I think they want to see a larger sample size in which Soto returns and the players they brought in perform as the back of their baseball cards suggest they should.  They want to see how that team performs so that they can disaggregate what Mendoza has contributed to the record from what the players and the FO have.

That is entirely reasonable, but only if your only goal right now is to make the best decision on Mendoza based on the most reliable evidence you can ascertain. 

But the FO cannot have only this one goal at this moment  They owe it to the fans to keep them engaged and give them a team that competes and deserves their entertainment dollar.  Right now the Savannah Bananas are significantly more entertaining and very likely nearly as competitive.  More importantly, decision makers never have all the information they would like to have: that's why there exist entire fields of study devoted to decision making under uncertainty.  Decision making under certainty or full information is theoretical not actual.

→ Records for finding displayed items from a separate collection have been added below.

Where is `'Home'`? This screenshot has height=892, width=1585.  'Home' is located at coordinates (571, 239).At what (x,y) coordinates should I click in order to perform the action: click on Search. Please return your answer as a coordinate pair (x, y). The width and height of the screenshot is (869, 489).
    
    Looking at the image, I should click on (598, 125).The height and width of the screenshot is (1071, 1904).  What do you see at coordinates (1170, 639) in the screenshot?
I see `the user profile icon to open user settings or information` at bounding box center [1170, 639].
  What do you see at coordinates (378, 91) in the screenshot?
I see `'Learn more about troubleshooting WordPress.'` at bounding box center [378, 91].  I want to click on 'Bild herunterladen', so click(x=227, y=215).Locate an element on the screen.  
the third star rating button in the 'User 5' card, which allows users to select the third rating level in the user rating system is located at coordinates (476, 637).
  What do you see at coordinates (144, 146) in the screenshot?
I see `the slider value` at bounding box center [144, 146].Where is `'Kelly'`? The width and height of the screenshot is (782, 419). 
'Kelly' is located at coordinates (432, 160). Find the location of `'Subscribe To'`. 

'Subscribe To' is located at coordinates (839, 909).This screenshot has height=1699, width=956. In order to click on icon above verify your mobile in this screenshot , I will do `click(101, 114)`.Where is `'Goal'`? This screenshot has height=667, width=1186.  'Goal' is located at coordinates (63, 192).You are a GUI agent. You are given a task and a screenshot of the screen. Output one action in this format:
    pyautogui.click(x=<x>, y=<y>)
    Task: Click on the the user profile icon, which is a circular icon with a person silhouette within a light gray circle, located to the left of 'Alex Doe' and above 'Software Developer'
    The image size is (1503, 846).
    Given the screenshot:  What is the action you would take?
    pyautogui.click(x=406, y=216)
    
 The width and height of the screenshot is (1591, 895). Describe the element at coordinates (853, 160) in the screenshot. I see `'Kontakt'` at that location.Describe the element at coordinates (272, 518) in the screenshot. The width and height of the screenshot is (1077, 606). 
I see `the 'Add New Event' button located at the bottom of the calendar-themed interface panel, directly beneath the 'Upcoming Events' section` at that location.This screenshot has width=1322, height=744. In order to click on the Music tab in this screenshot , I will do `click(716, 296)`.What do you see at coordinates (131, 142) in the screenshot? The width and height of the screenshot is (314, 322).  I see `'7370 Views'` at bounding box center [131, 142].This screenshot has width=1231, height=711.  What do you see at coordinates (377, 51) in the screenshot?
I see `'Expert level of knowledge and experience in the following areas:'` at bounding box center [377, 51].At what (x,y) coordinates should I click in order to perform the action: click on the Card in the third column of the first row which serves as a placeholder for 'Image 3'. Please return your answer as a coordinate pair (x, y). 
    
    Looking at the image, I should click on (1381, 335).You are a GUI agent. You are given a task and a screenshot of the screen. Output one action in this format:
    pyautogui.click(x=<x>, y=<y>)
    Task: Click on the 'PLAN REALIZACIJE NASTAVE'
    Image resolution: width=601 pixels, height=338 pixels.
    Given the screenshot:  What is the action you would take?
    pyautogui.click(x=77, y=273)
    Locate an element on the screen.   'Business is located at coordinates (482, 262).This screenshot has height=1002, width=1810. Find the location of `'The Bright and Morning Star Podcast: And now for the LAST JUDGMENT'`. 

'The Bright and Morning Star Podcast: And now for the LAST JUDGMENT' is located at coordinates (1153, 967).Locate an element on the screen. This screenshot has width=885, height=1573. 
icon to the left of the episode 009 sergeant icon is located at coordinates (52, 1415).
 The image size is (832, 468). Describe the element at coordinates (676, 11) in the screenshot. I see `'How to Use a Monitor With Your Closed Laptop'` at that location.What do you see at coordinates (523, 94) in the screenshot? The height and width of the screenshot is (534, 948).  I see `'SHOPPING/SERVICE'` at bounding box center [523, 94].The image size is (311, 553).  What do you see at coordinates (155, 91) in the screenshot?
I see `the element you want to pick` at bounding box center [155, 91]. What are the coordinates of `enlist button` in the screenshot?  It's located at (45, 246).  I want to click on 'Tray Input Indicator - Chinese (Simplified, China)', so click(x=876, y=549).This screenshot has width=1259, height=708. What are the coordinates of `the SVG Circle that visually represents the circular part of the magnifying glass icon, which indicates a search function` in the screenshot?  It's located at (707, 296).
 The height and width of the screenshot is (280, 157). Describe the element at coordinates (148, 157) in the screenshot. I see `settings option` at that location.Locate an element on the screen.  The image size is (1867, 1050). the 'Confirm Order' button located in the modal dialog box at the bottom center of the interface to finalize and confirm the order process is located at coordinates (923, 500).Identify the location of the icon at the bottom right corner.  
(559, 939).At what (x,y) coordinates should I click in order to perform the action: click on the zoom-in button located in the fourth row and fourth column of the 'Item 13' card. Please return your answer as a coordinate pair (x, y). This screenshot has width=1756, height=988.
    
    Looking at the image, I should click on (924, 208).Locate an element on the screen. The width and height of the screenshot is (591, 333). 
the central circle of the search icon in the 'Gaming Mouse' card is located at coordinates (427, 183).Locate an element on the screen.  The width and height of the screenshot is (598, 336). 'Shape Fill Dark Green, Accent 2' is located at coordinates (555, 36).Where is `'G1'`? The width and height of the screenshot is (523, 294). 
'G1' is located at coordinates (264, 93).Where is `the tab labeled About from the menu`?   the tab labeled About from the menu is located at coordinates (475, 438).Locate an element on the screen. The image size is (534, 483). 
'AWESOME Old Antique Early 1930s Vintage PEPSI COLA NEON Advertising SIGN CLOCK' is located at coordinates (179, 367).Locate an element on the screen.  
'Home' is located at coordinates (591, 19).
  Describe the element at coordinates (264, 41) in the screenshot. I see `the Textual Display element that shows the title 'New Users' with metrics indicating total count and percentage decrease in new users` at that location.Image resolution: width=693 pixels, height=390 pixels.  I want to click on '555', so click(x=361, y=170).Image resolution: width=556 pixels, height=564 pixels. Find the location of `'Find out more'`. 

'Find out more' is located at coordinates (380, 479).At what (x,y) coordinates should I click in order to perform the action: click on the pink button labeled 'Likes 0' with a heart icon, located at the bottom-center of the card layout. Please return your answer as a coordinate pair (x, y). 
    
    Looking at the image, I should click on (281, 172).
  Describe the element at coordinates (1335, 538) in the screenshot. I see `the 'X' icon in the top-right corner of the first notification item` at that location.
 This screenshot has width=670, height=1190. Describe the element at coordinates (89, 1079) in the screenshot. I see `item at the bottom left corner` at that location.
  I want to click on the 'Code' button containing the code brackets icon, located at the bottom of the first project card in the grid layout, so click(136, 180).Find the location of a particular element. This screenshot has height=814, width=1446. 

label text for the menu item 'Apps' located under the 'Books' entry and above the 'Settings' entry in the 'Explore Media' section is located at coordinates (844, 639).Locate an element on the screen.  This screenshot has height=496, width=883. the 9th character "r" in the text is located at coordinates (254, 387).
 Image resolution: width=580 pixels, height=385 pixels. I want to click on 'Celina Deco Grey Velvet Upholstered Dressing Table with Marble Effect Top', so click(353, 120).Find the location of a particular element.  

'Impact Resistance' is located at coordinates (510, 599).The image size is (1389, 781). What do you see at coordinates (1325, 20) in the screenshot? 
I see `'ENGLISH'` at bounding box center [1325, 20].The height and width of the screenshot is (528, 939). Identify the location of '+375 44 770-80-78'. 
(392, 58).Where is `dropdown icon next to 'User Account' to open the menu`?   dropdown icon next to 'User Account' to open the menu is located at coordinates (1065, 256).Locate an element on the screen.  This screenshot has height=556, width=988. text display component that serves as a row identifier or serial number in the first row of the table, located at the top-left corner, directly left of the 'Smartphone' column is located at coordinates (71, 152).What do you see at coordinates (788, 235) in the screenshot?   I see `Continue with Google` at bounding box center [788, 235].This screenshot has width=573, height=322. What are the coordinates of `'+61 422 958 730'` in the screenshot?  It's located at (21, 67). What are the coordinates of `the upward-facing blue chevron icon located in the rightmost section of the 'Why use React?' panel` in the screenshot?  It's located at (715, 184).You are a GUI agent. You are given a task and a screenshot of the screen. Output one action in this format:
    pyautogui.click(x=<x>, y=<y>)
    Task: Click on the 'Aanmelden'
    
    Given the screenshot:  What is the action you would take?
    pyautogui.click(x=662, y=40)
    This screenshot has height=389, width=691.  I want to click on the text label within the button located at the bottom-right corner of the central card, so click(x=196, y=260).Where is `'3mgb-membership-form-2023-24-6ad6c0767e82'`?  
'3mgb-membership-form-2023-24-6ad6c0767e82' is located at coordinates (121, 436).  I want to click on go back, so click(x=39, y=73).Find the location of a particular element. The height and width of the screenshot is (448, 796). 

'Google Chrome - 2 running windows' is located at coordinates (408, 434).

This is the actual world. The goal is not to make the FO comfortable in their decisions.  By taking on the roles they have, they have bought into risking discomfort about even some of the most important decisions they have to make.

We should recognize that for them this is a hard decision, even if it isn't for us.  But we should expect them to make it when it needs to be made, not when they are sufficiently comfortable in doing so.  And that time is now.

If they believe that there will be insufficient chance that maintaining the status quo will result in a season that would lead them to extend Mendoza at its conclusion, then they should release him now.   

Does replacing Mendoza guarantee a turnaround?

Of course not.

Is letting Mendoza go fair to him?

Wrong question.  The question is whether it is unfair to him.  It is not.  

Sometimes you are going to do things that are hard and painful.  Sometimes you have to do so even when you feel you are partially to blame for the situation other people, whose fate is in your hands, face. 

Always you have to look to the future and that means that sometimes you just have to move on.  This is probably one of those times.




2 comments:

Tom Brennan said...

Let Mendoza go before the team head south of the Mendoza line.

RVH said...

Since they have not yet fired Mendoza - it seems that this home stand will be the final chance for some type of “as-is” reset. Wspecially once Soto returns.

They are home for 9 games. The competition-level is reasonable (lower division), they get to sleep in their own beds every night.

McLean pitched to kick it off. The weather is reasonable.

IMO, it’s now or never.

Even if they do fire Mendoza, it’s on the players. Don’t know if the players really give a s”&t or not but if they do, a firing should sting. I’d they are truly professionals, they should feel some level of shame for failing so miserably.

Let’s hope (I know, that is not a strategy) that the team can wake up & play competitive baseball on this homestand.

If only for the sake of keeping the 2026 season relevant & alive for the fan base.

I will be brutal to give up in the season so early - even before Memorial Day.